Os órgãos de inteligência são instituições de Estado essenciais à tomada de decisão do presidente da República. Quem encabeça esse esforço é o Gabinete de Segurança Institucional da Presidência, que tem a função de assessorar o chefe do Poder Executivo no desempenho de suas atribuições, sobretudo em relação a assuntos militares e de segurança, como na análise e no acompanhamento de temas com potencial geração de riscos. Outra missão do GSI é ajudar a prevenir crises e articular seu gerenciamento, conforme prevê a legislação que trata do tema, em caso de grave e iminente ameaça à estabilidade institucional.
Ele é também o órgão que coordena as atividades de inteligência federal, as quais têm capilaridade considerável. O Sistema Brasileiro de Inteligência (Sisbin) é integrado por 42 instituições, incluindo ministérios e agências reguladoras, e conta com o apoio de polícias militares e civis dos Estados.
Em 2019, o objetivo desse setor foi justamente ampliar a integração e a articulação entre os responsáveis pelas áreas de segurança pública, de inteligência e controle aduaneiro. Para 2020, a meta era integrar bases de dados nacionais e internacionais de inteligência, o que incluiria o geoprocessamento de informações estratégicas e a formação dos chamados subsistemas de inteligência em órgãos da administração pública federal e em unidades da federação.

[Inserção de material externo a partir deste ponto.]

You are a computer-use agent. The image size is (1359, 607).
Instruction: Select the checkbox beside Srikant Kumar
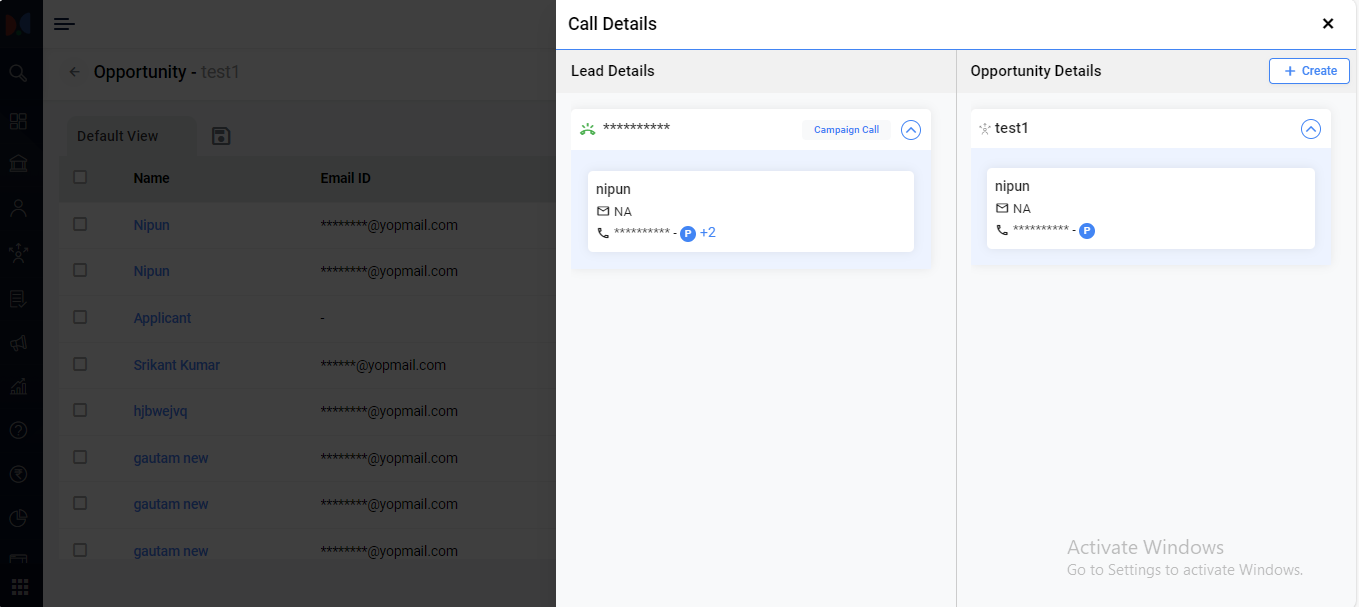point(80,364)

Isso não quer dizer, entretanto, que deve ser considerado natural um presidente da República tentar ter acesso a todo e qualquer relatório de inteligência produzido nesse ecossistema.

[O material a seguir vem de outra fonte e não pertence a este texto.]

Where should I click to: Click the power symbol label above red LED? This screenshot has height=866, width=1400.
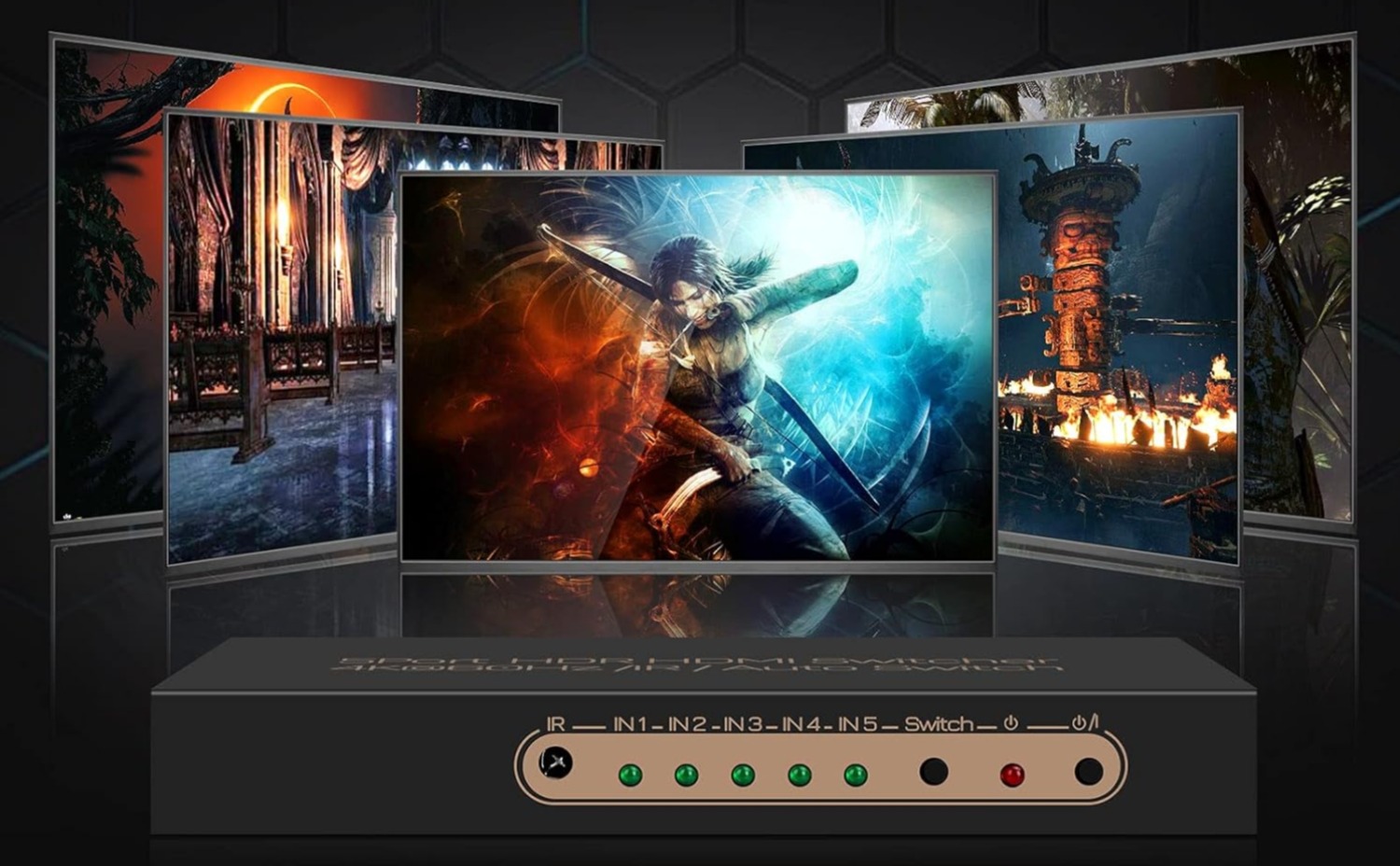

Outra prioridade para a área este ano seria a elaboração de um Plano Nacional de Segurança das Infraestruturas Críticas (PLNSIC), o qual poderia contemplar na área de saúde, se seguisse referências internacionais, a previsão de serviços essenciais para o combate de epidemias e para a preservação de vidas em situações como as enfrentadas hoje no Brasil e em todo o mundo.
No entanto, antes de conseguir executar esse planejamento estratégico, os órgãos de inteligência foram surpreendidos pelo avanço do novo coronavírus.
Sob a coordenação da Casa Civil, eles passaram a integrar o centro de coordenação de operações do comitê de crise instalado para monitorar os impactos da pandemia. O grupo atua em tempo integral supervisionando ações e produzindo conhecimento sobre o tema. O problema é que esse tipo de material não tem ganhado a atenção do seu principal destinatário, conforme se pode depreender das queixas feitas na última reunião ministerial.